Glutathione is sometimes discussed as a Complementary and Alternative Medicine (CAM) for individuals with autism spectrum disorders (ASD). Lurie Center clinicians summarize current research on glutathione.
Glutathione is a sulfur-containing molecule composed of three amino acids, or building blocks of proteins: cysteine, glycine, and glutamic acid. It is a naturally-occurring molecule within cells that participates in the liver’s detoxification of many compounds, such as products from cigarette smoke, alcohol, and overdoses of aspirin and acetaminophen (Tylenol). Glutathione is part of a system of enzymes within all cells that reduce oxidative damage, such as that due to radiation, and it is involved in production of fatty acids1. It also facilitates the development and function of a variety of immune cells2.
Glutathione was first proposed in autism when signs of oxidative stress in the children’s peripheral blood were documented3, 4. Glutathione also “donates” sulfur groups in chemical reactions through its cysteine component, and was suggested for use in autism due to inferred deficiency in sulfur availability4.
Glutathione is not well absorbed when taken by mouth, and oral doses do not raise blood or tissue levels of glutathione. The fragile structure of glutathione cannot survive the gastrointestinal tract. When it is broken down, glutathione releases its component amino acids, two of which are excitatory (glutamate and cysteine) in the nervous system.
The body’s cells must generate their own intracellular glutathione for it to be effective over the long term, and glutathione must be in its reduced form to be active within cells. The unreduced form is not metabolically active. Manufacturers do not indicate if their product is reduced. Reduced glutathione is also very expensive compared to the unreduced form.

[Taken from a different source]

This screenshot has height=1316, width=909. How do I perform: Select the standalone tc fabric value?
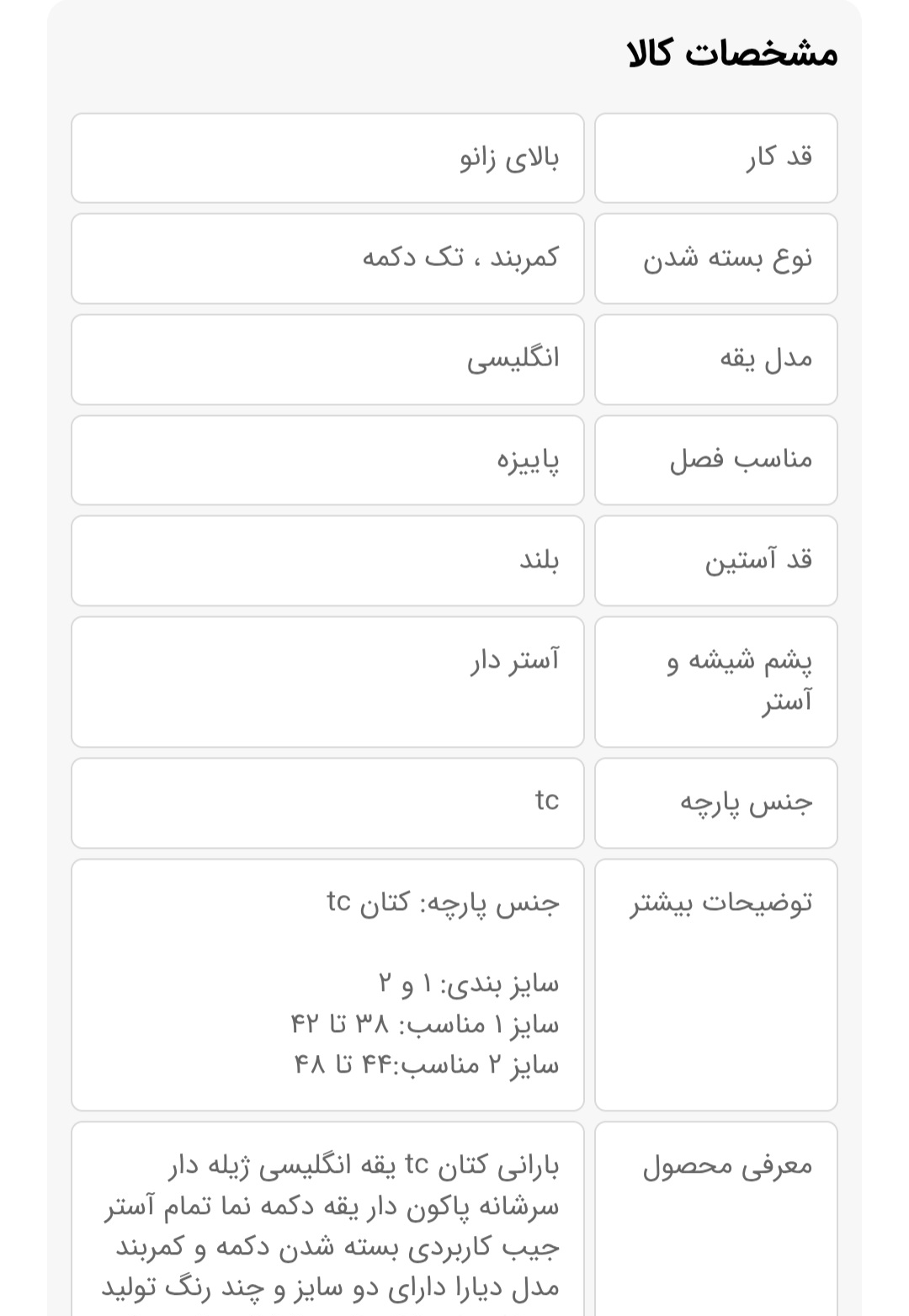coord(546,801)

There are published reports of intravenous glutathione used for protection from adverse reactions from chemotherapy during treatment for cancer5, mild symptomatic improvements in Parkinson’s Disease6, and some relief of leg pain in patients with cardiovascular disease7. All of these studies were done in normally developed adults but none involved children with developmental disorders. There have been no clinical trials of oral or intravenous glutathione supplementation in children with autism that measured core symptoms of autism.
- Shan XQ, Aw TY, Jones DP. (1990) Glutathione-dependent protection against oxidative injury. Pharmacol Ther 47:61-71.

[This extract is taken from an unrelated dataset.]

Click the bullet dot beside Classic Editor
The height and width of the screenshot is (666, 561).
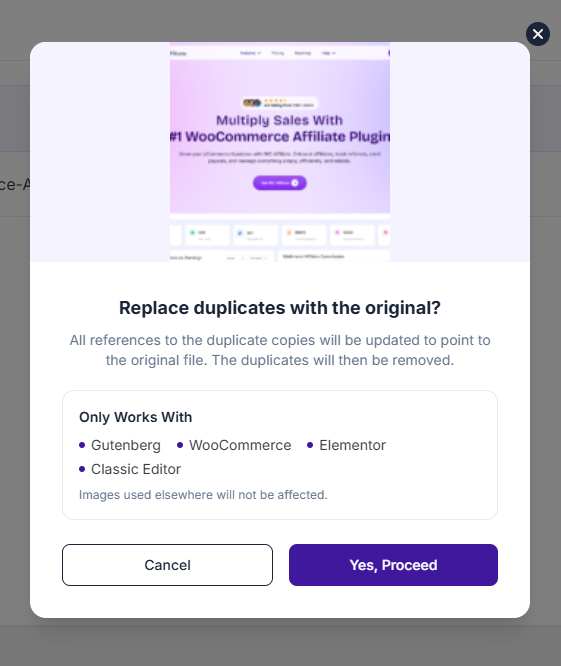[82, 469]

- Droge W, Breitkreutz R. (2000) Glutathione and immune function. Proc Nutr Soc 59:595-600.
- Chauhan A, Chauhan V, Brown WT, Cohen I. (2004) Oxidative stress in autism: increased lipid peroxidation and reduced serum levels of ceruloplasmin and transferring—the antioxidant proteins. Life Sci 75:2539-2540.

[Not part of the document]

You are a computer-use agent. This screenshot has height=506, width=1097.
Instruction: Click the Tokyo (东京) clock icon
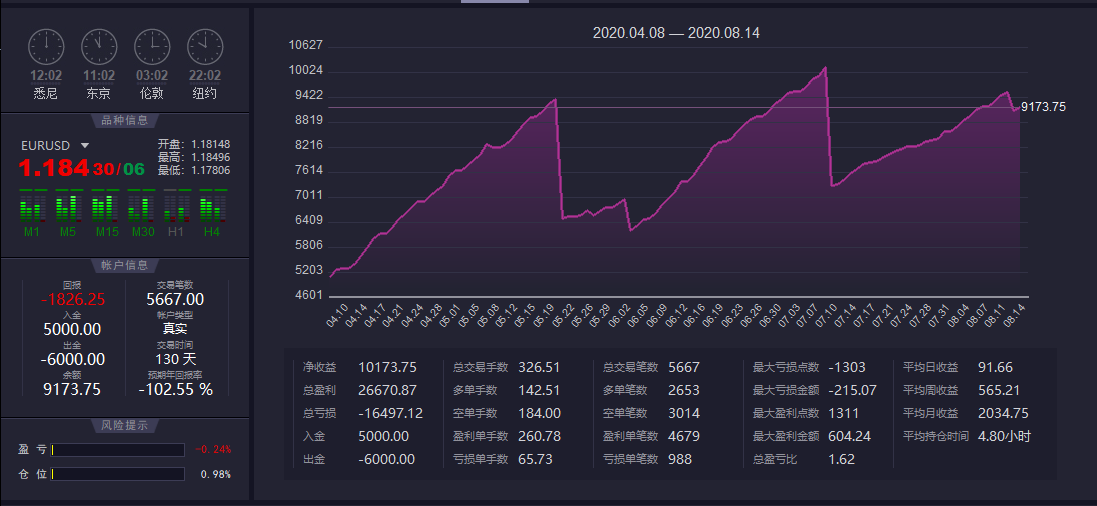(99, 46)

- James SJ, Cutler P, Melnyk S, Jernigan S, Janak L, Gaylor DW, Neubrander JA. (2004) Metabolic biomarkers of increased oxidative stress and impaired methylation capacity in children with autism. Am J Clin Nutr 80:1611-1617.
- Cascinu S, Catalano V, Cordella L, Labianca R, Giordano P, Baldelli AM, Beretta GD, Ubiali E, Catalano G (2002) Neuroprotective effect of reduced glutathione on oxaliplatin-based chemotherapy in advanced colorectal cancer: A randomized, double-blind, placebo-controlled trial. J Clin Oncol 20:3478-3483.
- Hauser RA, Lyons KE, McClain T, Carter S, Perlmutter D. (2009) Randomized, double-blind, pilot evaluation of intravenous glutathione in Parkinson's disease. Mov Disord 24:979-983.
- Arosio E, De Marchi S, Zannoni M, Prior M, Lechi A. (2002) Effect of glutathione infusion on leg arterial circulation, cutaneous microcirculation, and pain-free walking distance in patients with peripheral obstructive arterial disease: A randomized, double-blind, placebo-controlled trial. Mayo Clin Proc 77:754-759.